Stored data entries
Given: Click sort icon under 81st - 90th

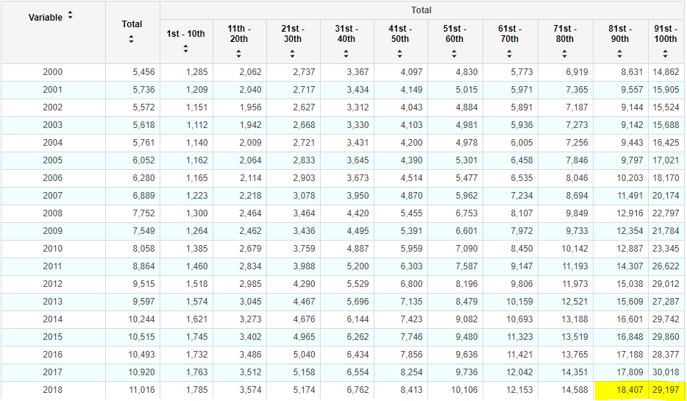Looking at the screenshot, I should click(619, 54).
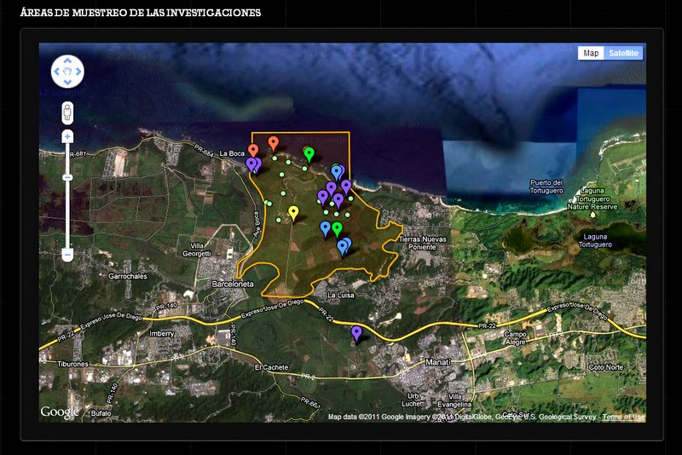Select the Street View pegman icon
This screenshot has height=455, width=682.
pyautogui.click(x=67, y=112)
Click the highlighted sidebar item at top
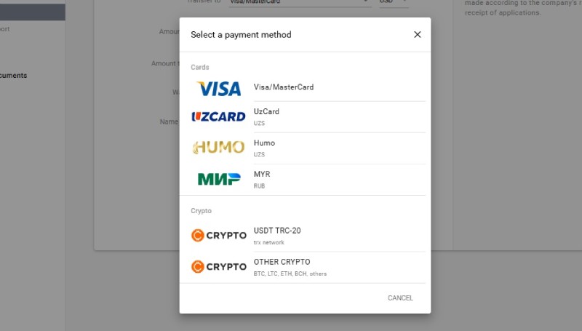582x331 pixels. (x=32, y=12)
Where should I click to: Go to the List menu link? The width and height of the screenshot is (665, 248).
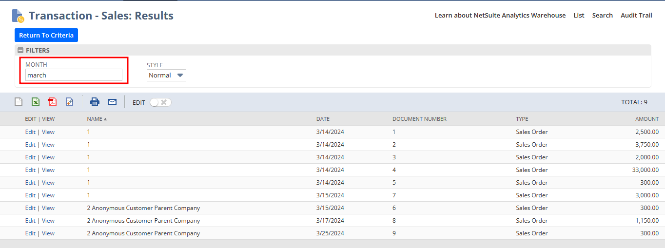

# Description of the task:
Excluding the pictures, reproduce every entry exactly as given.

# Written answer:
Given: Click sort icon under 81st - 90th

Looking at the screenshot, I should click(619, 54).
Select the Street View pegman icon
This screenshot has height=455, width=682.
pyautogui.click(x=67, y=112)
Click the highlighted sidebar item at top
582x331 pixels. (x=32, y=12)
Where should I click to: Go to the List menu link? The width and height of the screenshot is (665, 248).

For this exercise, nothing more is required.